▸ **Problem to work on**: Please work out how many lines in the material below contain the string "will", and answer with that number only.
BEGIN Records for the exercise
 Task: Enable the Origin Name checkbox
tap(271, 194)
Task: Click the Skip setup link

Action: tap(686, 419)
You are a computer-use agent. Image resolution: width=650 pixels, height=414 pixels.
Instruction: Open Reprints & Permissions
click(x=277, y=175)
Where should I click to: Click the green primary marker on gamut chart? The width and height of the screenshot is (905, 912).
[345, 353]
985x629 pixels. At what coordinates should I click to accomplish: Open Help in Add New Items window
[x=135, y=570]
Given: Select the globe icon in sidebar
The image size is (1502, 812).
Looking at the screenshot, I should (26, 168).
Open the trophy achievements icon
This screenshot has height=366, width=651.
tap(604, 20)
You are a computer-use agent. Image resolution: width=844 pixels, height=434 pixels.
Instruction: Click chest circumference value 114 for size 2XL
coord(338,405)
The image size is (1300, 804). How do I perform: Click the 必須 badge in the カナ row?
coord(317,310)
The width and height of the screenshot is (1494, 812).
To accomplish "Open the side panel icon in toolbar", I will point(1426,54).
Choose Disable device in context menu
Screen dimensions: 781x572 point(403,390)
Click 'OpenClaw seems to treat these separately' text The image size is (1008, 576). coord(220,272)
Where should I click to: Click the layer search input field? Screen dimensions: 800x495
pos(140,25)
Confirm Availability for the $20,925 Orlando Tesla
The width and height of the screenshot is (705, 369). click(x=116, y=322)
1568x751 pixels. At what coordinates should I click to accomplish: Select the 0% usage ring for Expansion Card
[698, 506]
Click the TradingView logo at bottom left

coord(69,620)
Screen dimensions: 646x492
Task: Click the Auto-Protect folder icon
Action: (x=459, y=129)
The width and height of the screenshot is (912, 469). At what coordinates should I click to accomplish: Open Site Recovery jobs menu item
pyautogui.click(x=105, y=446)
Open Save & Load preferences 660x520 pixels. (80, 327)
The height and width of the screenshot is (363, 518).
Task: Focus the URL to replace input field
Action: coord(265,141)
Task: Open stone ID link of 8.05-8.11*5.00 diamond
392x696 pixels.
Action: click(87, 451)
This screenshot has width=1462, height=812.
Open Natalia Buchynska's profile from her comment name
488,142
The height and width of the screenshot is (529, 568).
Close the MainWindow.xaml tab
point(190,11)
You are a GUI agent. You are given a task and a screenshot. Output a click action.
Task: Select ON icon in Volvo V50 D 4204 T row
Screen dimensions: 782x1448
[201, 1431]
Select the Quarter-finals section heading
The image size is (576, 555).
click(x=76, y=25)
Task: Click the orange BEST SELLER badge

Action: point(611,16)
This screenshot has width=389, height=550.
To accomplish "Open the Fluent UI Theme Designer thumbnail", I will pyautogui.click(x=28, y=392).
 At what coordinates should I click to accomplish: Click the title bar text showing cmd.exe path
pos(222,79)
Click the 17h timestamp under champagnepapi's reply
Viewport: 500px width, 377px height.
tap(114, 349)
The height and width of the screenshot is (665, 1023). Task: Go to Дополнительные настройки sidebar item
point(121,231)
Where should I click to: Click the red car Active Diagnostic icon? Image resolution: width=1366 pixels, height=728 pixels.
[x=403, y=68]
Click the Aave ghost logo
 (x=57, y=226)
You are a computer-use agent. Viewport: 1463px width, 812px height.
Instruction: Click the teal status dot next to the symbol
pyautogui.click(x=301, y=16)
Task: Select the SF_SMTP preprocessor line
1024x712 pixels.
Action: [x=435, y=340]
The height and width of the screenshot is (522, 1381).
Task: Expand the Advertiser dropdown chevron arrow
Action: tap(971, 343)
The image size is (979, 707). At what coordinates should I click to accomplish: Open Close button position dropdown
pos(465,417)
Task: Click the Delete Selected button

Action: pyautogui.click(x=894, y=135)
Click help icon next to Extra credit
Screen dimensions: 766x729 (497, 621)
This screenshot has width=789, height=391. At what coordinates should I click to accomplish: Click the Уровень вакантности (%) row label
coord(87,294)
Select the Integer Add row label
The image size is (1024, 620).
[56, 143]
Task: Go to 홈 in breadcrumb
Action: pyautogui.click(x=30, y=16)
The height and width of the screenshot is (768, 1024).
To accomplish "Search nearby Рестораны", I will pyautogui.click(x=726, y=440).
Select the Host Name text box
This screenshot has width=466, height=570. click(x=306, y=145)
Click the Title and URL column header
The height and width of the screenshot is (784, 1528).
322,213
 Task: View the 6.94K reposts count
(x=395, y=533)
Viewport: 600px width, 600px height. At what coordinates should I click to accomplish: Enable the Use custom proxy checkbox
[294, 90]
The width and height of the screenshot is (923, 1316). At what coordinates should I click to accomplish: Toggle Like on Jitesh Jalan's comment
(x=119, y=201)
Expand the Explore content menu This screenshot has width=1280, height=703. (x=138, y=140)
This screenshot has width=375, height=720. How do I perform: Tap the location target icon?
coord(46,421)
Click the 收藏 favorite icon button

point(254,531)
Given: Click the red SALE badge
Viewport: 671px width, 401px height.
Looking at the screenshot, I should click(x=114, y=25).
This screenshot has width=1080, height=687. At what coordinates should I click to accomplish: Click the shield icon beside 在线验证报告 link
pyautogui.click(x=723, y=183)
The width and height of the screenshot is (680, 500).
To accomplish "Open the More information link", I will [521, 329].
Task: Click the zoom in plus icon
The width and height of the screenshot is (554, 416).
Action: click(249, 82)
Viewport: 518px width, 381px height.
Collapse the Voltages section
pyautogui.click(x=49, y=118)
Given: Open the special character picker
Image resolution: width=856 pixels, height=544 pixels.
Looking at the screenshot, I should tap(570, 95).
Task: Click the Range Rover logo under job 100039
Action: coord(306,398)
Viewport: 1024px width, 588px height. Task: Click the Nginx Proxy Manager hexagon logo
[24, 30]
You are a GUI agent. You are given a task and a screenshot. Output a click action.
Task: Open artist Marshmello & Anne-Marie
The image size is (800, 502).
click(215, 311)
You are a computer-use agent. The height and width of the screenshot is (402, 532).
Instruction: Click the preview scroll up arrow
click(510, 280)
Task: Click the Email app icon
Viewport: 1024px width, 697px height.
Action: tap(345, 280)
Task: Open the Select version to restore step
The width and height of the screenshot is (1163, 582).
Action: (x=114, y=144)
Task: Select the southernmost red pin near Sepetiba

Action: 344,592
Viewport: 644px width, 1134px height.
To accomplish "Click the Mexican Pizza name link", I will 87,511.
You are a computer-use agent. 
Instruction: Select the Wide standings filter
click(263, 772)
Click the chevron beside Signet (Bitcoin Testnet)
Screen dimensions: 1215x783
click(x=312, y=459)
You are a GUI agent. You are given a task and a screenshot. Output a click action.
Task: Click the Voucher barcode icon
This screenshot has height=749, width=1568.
END Records for the exercise
▸ **Written response**: 5